As a non-invasive and more accessible alternative, enhanced-depth imaging optical coherence tomography (EDI-OCT) has emerged as an effective tool for detecting pachychoroid features.[4] Optical coherence tomography angiography (OCTA) has also shown promise, particularly in detecting small, shallow lesions or irregular pigment epithelial detachments (PEDs) that may be missed by dye-based angiography.[1][24] OCTA has demonstrated superior sensitivity and specificity for identifying type 1 choroidal neovascularization (CNV) and offers better visualization of subtle capillary changes and vessel patterns in PNV.

Differential Diagnosis

PNV should be considered a critical differential diagnosis for type 1 AMD-related CNV.[4] Due to overlapping phenotypic features, many patients are misdiagnosed and inappropriately managed as having nAMD. In one cohort of 137 eyes, approximately 20% were initially misclassified. These patients with true PNV were statistically younger, had thicker choroids, and exhibited less subretinal fibrosis than their AMD counterparts. Despite overlapping features on OCTA, including CNV morphology and vessel density, EDI-OCT is considered to be an accurate, non-invasive, and accessible imaging modality for distinguishing PNV from typical AMD-CNV.

Management

The primary treatment options for PNV include anti-VEGF monotherapy, photodynamic therapy (PDT), or combination therapy.[25][26] Anti-VEGF agents, such as aflibercept, have shown excellent efficacy in improving vision, especially when used in a treat-and-extend regimen.[10] Visual gains are typically achieved during the first year and can be maintained over two years. Compared to AMD, PNV patients generally require fewer anti-VEGF injections annually.

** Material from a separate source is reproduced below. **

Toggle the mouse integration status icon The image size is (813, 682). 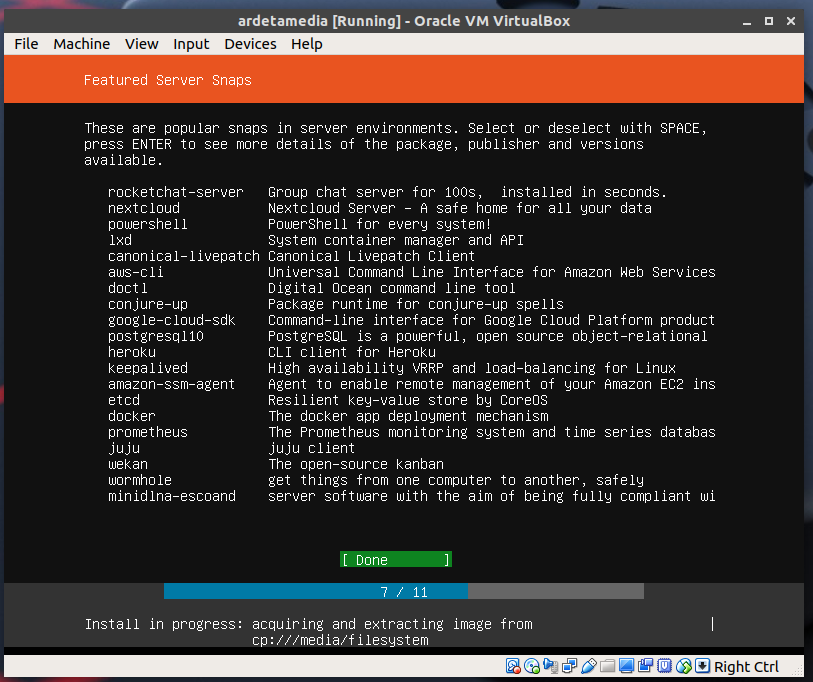tap(684, 667)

Keidel et al. suggest using glucocorticoid-mineralocorticoid inhibitors such as spironolactone and eplerenone with anti-VEGF treatments for PNV. These medications facilitate subretinal fluid resolution and induce choroidal thinning through competitive inhibition of glucocorticoid receptors.[27]However, this addition is lacking evaluation in randomized, control trials.  

PDT has also proven beneficial, particularly in patients with CSC-dominant PNV.[20] PDT may be used alone or in combination with anti-VEGF therapy, with evidence showing that it reduces the number of required injections during the maintenance phase. However, concerns about photosensitivity reactions from verteporfin and the logistical burden of repeat treatments remain challenges.

Prognosis

PNV generally exhibits a more favorable visual prognosis and treatment response than nAMD.[16] One key prognostic factor is the presence of subretinal hemorrhage (SRH), defined as a hemorrhage measuring four or more disc areas. At baseline, there is no significant difference in BCVA between eyes with and without SRH. However, at follow-up, those with SRH have significantly worse vision outcomes and are more likely to have polypoidal lesions.

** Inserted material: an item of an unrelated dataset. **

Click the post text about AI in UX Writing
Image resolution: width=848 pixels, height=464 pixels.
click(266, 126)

PNV also carries a risk of progression to pachychoroid aneurysmal type 1 CNV (PAT1) or PCV[28]. Based on Kaplan–Meier estimates, the risk of conversion increases over time: 0% at years one and two, 7.4% at year three, 13.6% at year four, and 30.7% at year five. This gradual evolution supports the hypothesis that PPE, CSC, PNV, and PAT1/PCV represent a continuous disease spectrum with overlapping features.